LONDON, Oct 28 (Thomson Reuters Foundation) - Yemen was the worst performer in a gender equality index released on Tuesday, which found women worldwide are almost on a par with men in terms of health and education, but lag behind in economic and political participation and opportunities.
Ranked the least gender-equal of 142 countries for the ninth successive year, Yemen fared worse than Pakistan, Chad, Syria and Mali, according to the Global Gender Gap Report.
Yemen has no female members of parliament, and only one in ten ministerial positions are held by women, while the gap between the literacy rate and enrolment in education of girls compared to boys is among the widest in the world.
Last year's leading four nations, Iceland, Finland, Norway, Sweden, remain the most gender-equal societies in the world, followed by Denmark, up to fifth place from eighth.
Saadia Zahidi, a senior director at the World Economic Forum and lead author of the report, said much of the progress on gender equality over the past decade was a result of more women entering politics and the workforce.
"While more women and more men have joined the workforce over the last decade, more women than men entered the labour force in 49 countries," Zahidi said as the report was released.
"And in the case of politics, globally, there are now 26 percent more female parliamentarians and 50 percent more female ministers than nine years ago," she said in a statement.
The report found that having more women in the workforce contributes to economic productivity, and said the narrowing of the male-female employment gap has been an important factor behind European economic growth over the last decade.
Closing this gap further would have significant implications for developed economies, boosting GDP in the United States by as much as 9 percent and eurozone GDP by as much as 13 percent, the report said.

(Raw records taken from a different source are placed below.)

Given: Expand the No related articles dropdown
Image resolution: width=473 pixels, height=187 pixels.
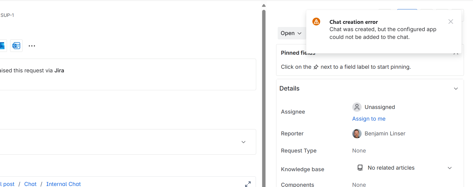Looking at the screenshot, I should [x=449, y=168].
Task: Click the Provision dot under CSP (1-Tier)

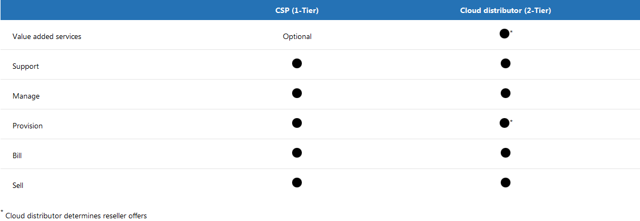Action: [296, 123]
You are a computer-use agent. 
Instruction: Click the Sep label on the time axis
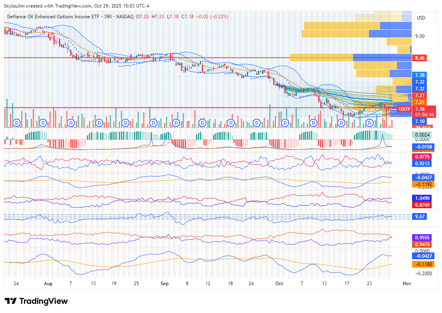pos(165,284)
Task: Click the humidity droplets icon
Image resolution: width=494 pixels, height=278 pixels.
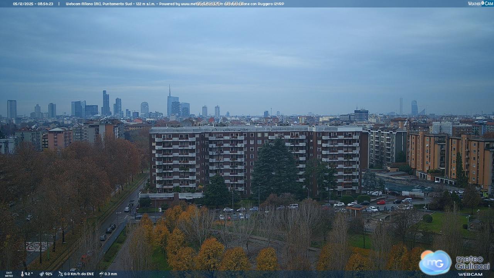Action: pyautogui.click(x=42, y=274)
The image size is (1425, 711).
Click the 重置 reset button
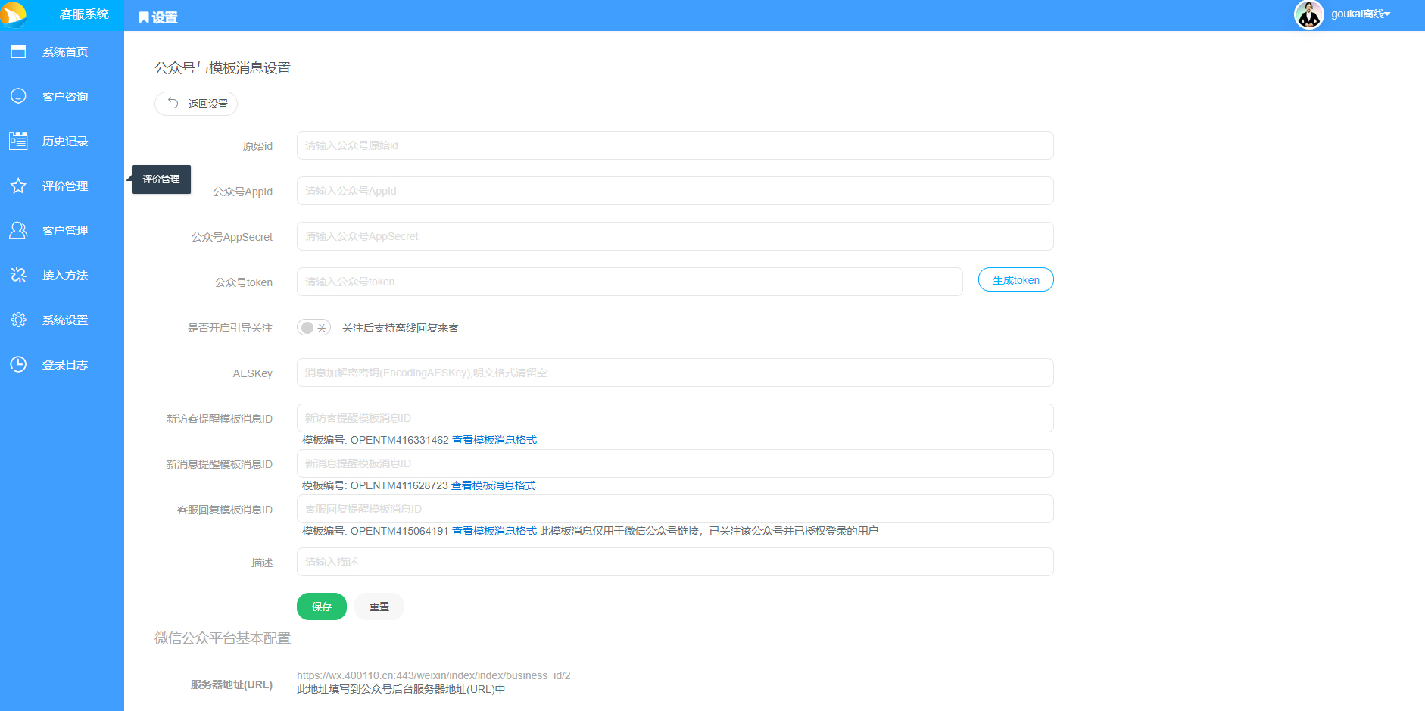point(379,607)
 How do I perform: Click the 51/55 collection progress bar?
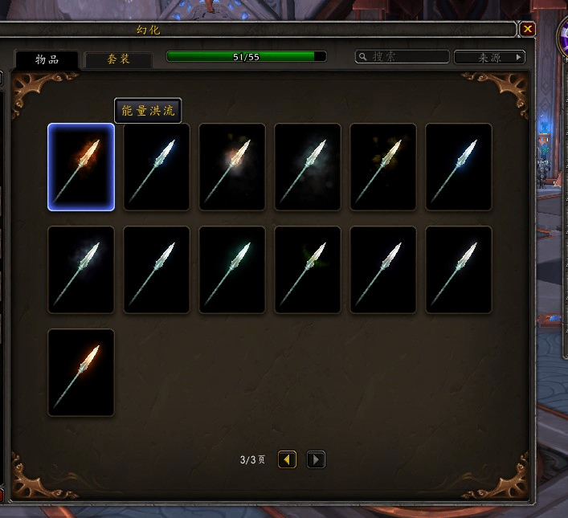coord(247,56)
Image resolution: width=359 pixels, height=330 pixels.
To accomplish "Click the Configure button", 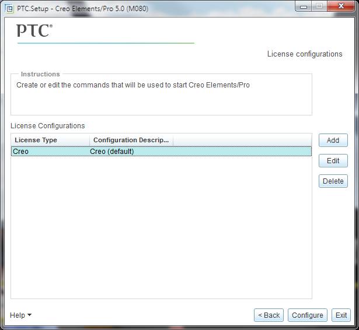I will 307,315.
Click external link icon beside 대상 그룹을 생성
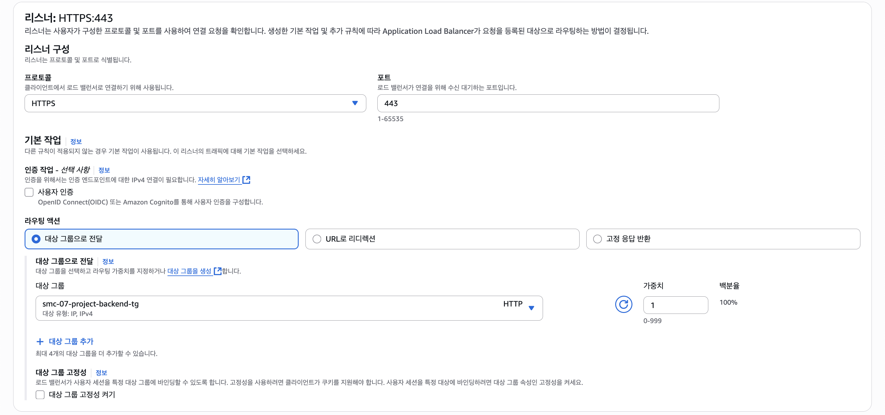 (x=217, y=271)
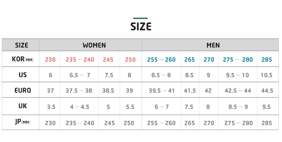The image size is (282, 142).
Task: Select the MEN column header
Action: tap(213, 45)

While many countries have closed the gender gap in terms of education and health, the trend is reversing in some parts of the world, including Bahrain, Colombia and Japan.
Nearly 30 percent have wider education gaps and more than 40 percent have wider health and survival gaps compared to 2006.
Of the 111 countries continuously covered in the report over the last nine years, prospects for women have deteriorated in Sri Lanka, Mali, Croatia, Macedonia, Jordan and Tunisia.
The report measured gender gaps in salaries, workforce participation, highly-skilled employment, access to basic and higher education, representation in positions of power, life expectancy and the proportion of men and women in the population.